> **任務要求**
1 – 根據下面談非情歌運動的文字回答:
(a) 誰當年獨力發起非情歌運動?
(b) 文中說愛情小說退潮後,輪到甚麼雄霸銷量榜?
(c) 小克把哪兩個詞寫進《鏡中鏡》?
2 – 接著下面談非情歌運動與詞人處境的文字,從其最後一句之後往下寫。

> **原文**

回到這系列的起點:盧國沾當年獨力發起非情歌運動,精神在於開拓冷門詞種,標舉個人意識。近年情歌雖冷卻,可是療癒成風,打個比喻是愛情小說退潮,卻輪到心靈雞湯雄霸銷量榜,品種不見得廣泛了多少。近來還有種趨勢,是歌手不寫詞,卻向詞人侃侃而談意念和心事,結果詞人變了雙重社工,除了歌迷,還要開導歌者(見本刊3月Oscar訪問)。如此一來,填詞人本來有限的authorship便再給攤薄了。除非歌手有獨特選材觸覺(不見得很多),或容許把較私人的內容放進歌詞(還要監製首肯呢),像小克把「欺凌」和「肥仔」寫進《鏡中鏡》,或鍾說替老友陳凱詠填的怪奇系列,否則詞人代言時只能從虛處下筆,結果還是千詞一面。

資料項目
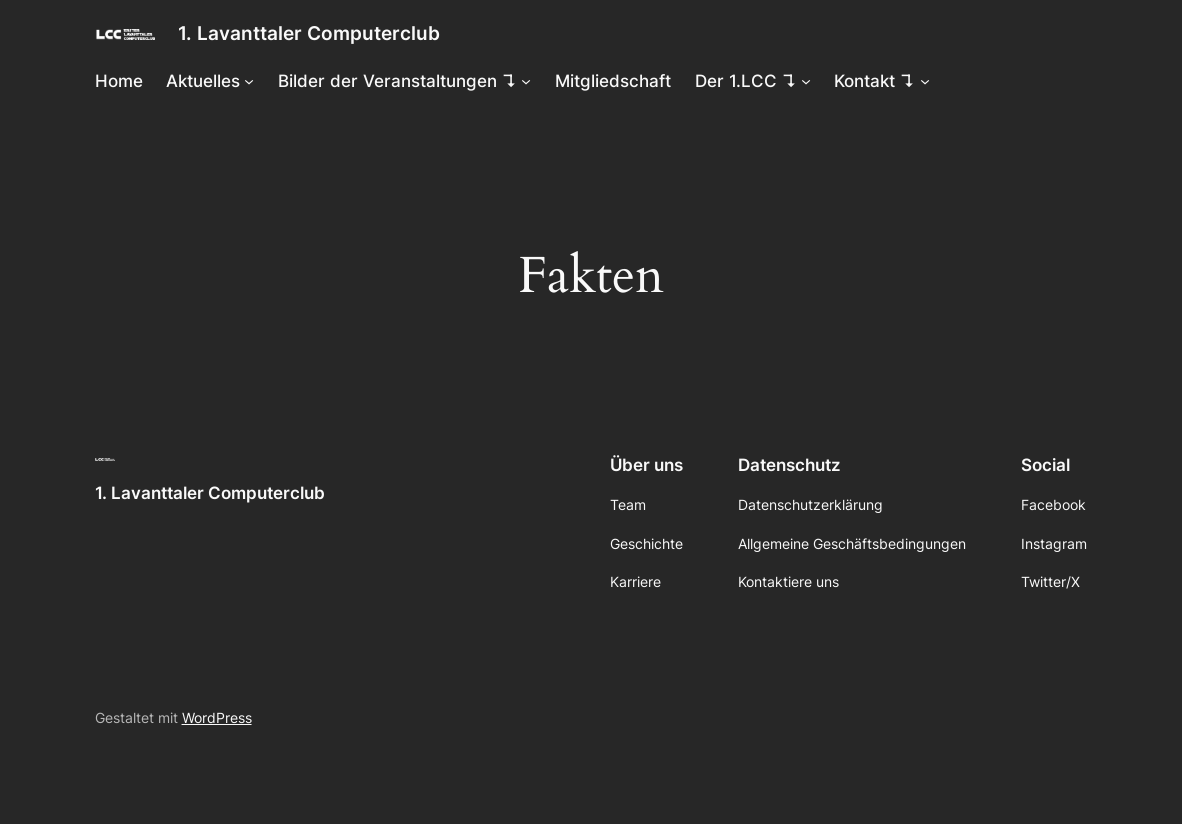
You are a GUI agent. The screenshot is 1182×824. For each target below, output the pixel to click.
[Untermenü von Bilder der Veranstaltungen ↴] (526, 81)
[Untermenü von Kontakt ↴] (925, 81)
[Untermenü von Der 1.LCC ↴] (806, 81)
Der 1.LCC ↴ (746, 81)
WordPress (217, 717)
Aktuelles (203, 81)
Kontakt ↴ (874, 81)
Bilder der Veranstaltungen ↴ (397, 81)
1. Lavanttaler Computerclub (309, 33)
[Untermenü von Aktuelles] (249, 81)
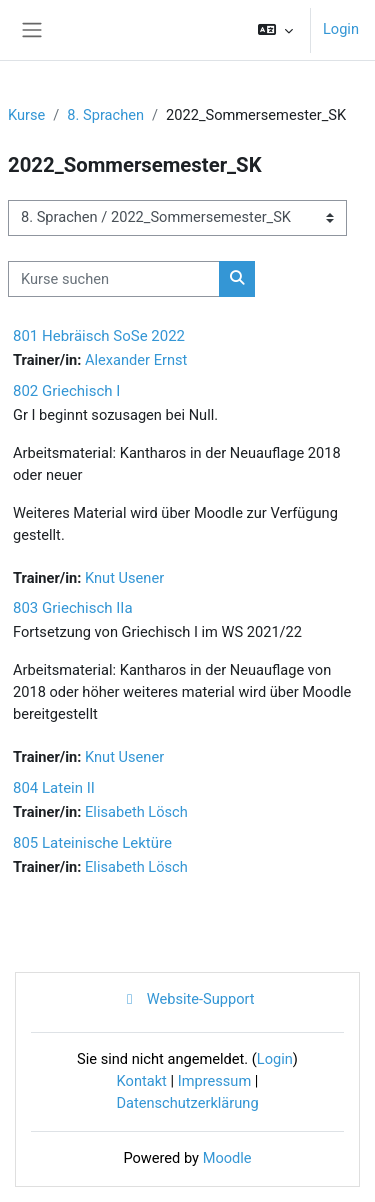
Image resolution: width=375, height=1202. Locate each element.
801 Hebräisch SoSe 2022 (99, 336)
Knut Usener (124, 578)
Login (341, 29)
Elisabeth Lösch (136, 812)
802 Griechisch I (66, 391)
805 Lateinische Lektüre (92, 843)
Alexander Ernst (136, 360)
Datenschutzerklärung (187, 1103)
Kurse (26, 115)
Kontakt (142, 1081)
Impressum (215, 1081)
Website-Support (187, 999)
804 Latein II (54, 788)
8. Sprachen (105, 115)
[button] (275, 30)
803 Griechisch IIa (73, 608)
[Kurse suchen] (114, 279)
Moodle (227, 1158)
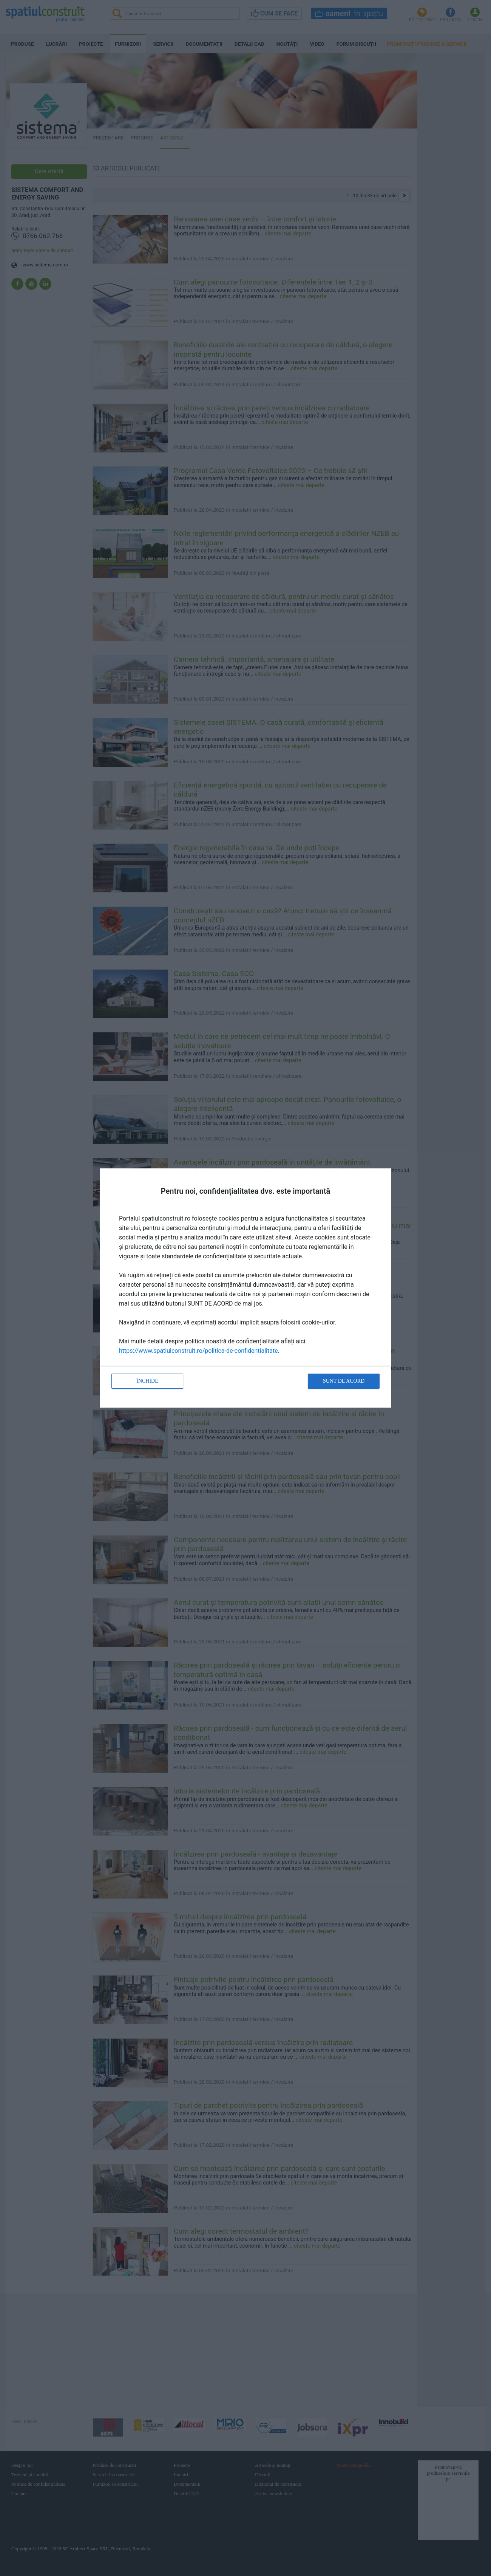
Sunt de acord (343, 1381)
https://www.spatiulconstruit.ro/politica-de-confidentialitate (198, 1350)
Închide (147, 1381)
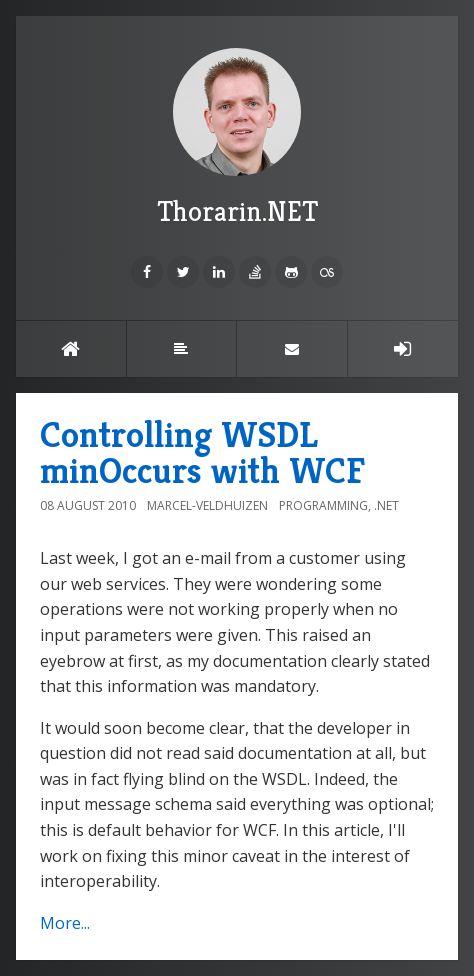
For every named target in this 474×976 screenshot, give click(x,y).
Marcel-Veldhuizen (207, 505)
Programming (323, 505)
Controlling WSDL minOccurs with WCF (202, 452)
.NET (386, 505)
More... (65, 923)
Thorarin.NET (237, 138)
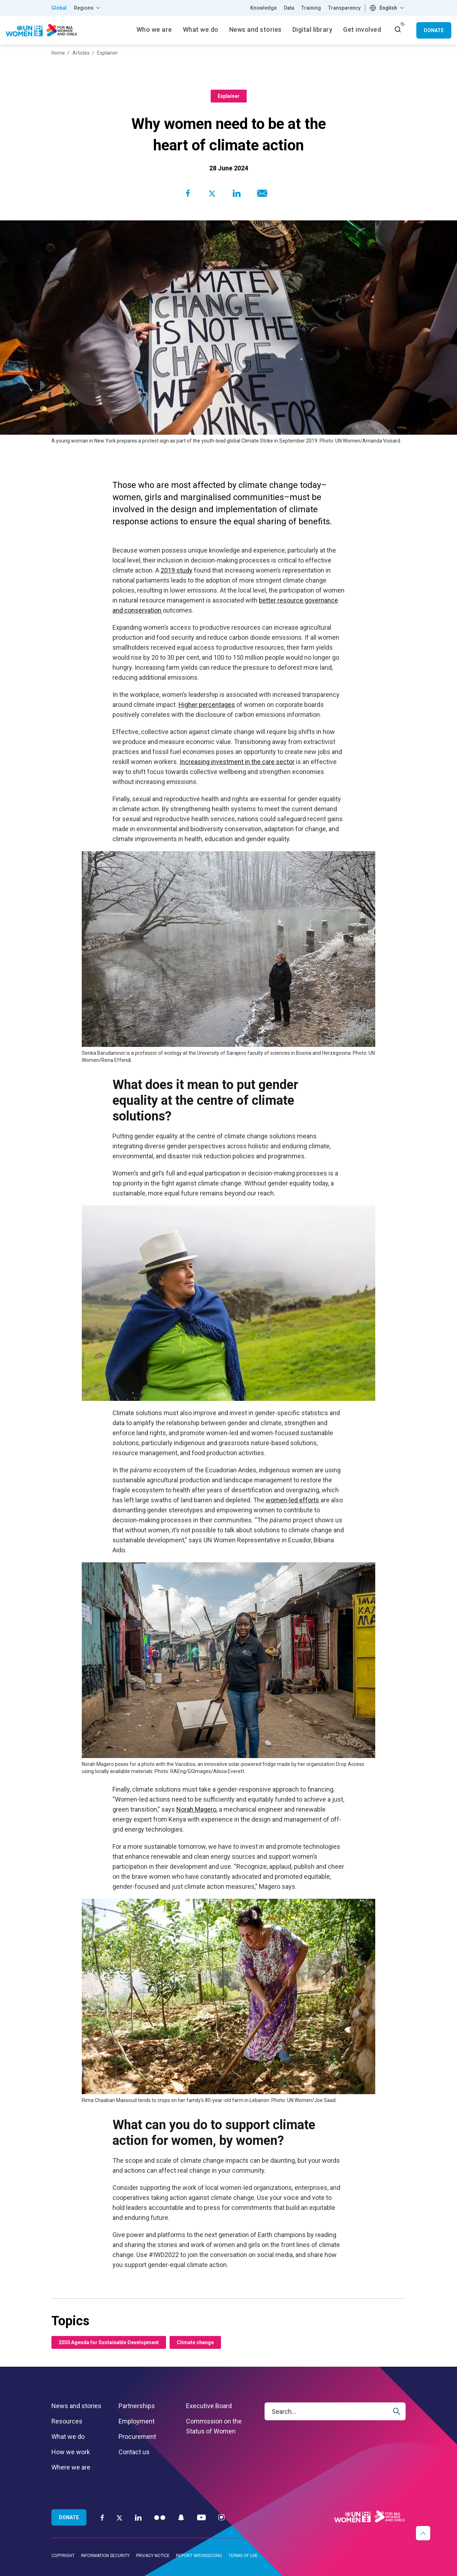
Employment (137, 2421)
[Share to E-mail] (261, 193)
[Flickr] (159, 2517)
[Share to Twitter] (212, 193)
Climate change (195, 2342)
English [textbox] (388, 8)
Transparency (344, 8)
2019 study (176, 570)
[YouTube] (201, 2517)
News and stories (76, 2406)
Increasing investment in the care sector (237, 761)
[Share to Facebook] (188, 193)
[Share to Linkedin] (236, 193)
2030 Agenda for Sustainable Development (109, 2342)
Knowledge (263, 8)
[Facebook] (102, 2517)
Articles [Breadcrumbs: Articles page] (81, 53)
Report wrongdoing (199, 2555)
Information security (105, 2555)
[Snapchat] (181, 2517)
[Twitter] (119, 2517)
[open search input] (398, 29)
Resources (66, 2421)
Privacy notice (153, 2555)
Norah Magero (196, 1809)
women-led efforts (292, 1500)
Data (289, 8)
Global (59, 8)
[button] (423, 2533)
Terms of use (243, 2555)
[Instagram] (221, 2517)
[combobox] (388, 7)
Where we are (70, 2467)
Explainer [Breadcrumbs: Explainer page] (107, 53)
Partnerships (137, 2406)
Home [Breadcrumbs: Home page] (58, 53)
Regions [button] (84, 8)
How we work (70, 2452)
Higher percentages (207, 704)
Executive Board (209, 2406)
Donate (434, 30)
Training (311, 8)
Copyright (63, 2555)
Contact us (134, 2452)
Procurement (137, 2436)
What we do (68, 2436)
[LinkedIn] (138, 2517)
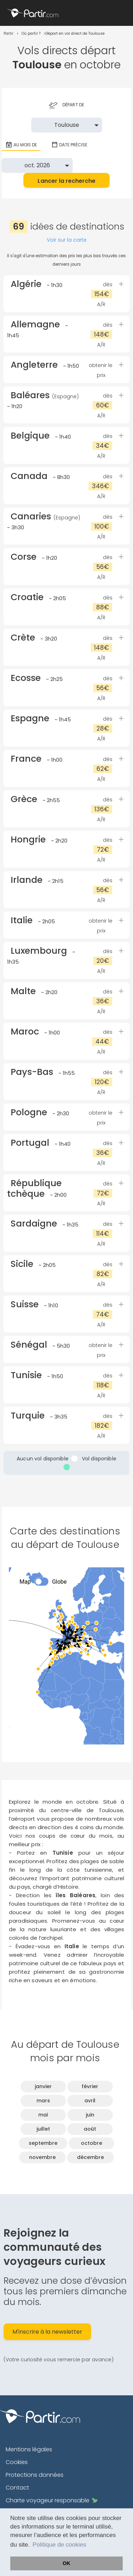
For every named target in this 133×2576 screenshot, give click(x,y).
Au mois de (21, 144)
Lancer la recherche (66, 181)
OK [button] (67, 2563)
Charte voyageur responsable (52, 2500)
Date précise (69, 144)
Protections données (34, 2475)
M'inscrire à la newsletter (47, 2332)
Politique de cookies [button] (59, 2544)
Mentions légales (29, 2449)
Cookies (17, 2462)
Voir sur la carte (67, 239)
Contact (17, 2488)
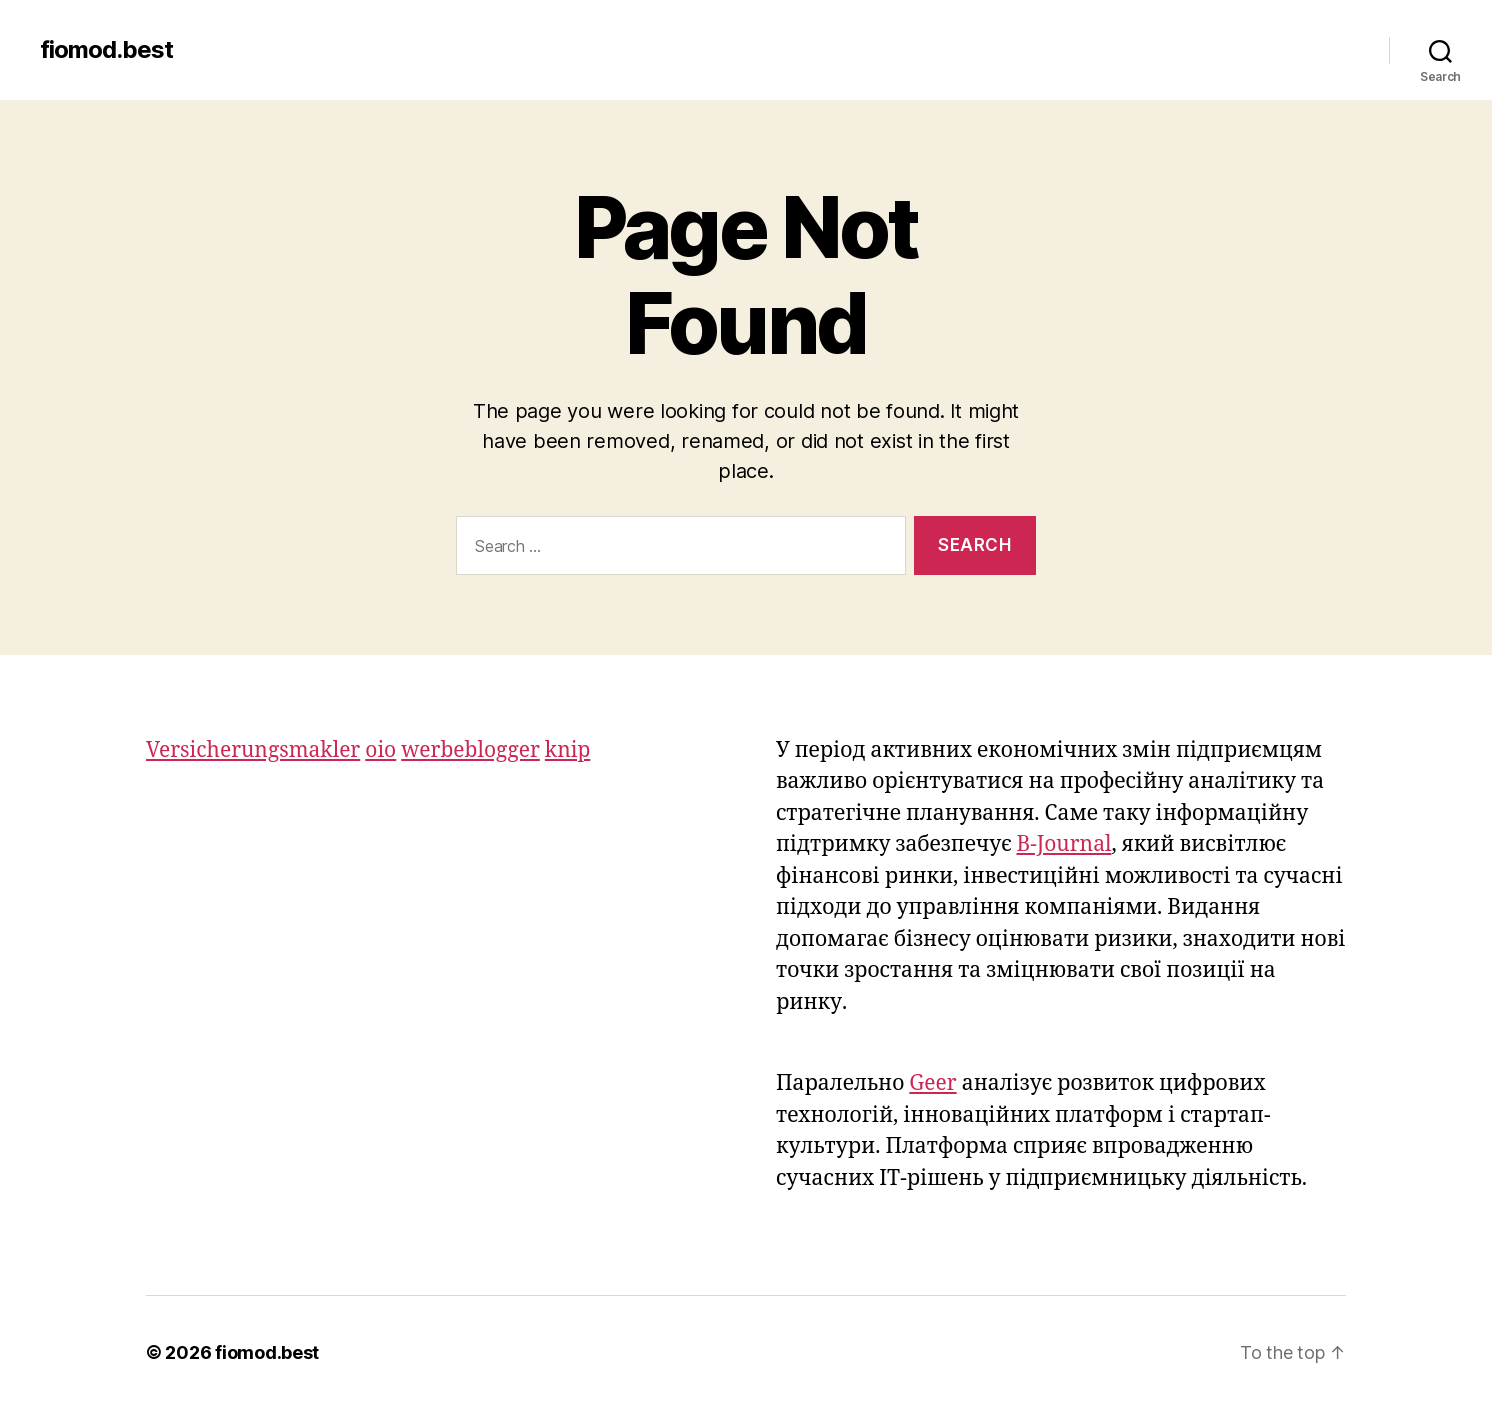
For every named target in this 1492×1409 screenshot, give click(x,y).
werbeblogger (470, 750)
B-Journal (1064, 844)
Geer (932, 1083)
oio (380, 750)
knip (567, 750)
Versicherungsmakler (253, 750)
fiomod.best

> **最終結果**
1 –
(a) 盧國沾。
(b) 心靈雞湯。
(c) 「欺凌」和「肥仔」。

2 –
我曾在本刊寫一些外國創作歌手,從Bob Dylan到Nick Cave,Kate Bush到Taylor Swift,都代表流行音樂史的寶貴傳統,即作者講自己愛講的故事,哪怕創作ego無限放大。這不代表不含商業計算,但他們深諳歌詞作為文學,魔力在於讓聽眾接通其他世界──即使聽歌無非為了自我投射,但聽眾至少在過程裏經歷了共感(empathy),而不是困在回音壁裏接收格言與輔導。若然問我:表中哪些歌具這種力量?庶幾近之的,大概是黃偉文記張愛玲的《小團圓》,和薛晉寧為尹光代言的《Dear Myself》吧(可惜林夕寫梵高的《畫意》不在表內)。不過我還是偏愛創作歌手剖白生活的作品,像方大同的《才二十三》,還有林阿p的《給親戚看見我一個人食吉野家》。
(非情歌系列之三‧完)
註:
由於「香港樂評選」到2012年才告誕生,為了平衡樣本數量,需要為2004及2009年的專家評選類各補充5首。因此我從兩種歌詞選本《香港歌詞導賞》及《香港歌詞八十談》(朱耀偉、黃志華編)和金帆音樂獎最佳歌詞候選名單中,選取了同年或年份較近的曲目(因此有2005及2010年的歌),並在表中註明。此外,由於有6首歌曲在「流行榜」及「專家選」兩類重複出現(《我們都是這樣長大的》、《一吻穿越四十六億歲》、《獨家村》、《七百年後》、《奇洛李維斯回信》、《香港地》),因此表中的100項資料,實際上只有94首歌,但由於重複數量少,且反映了哪些作品特別雅俗共賞,故不另作增補。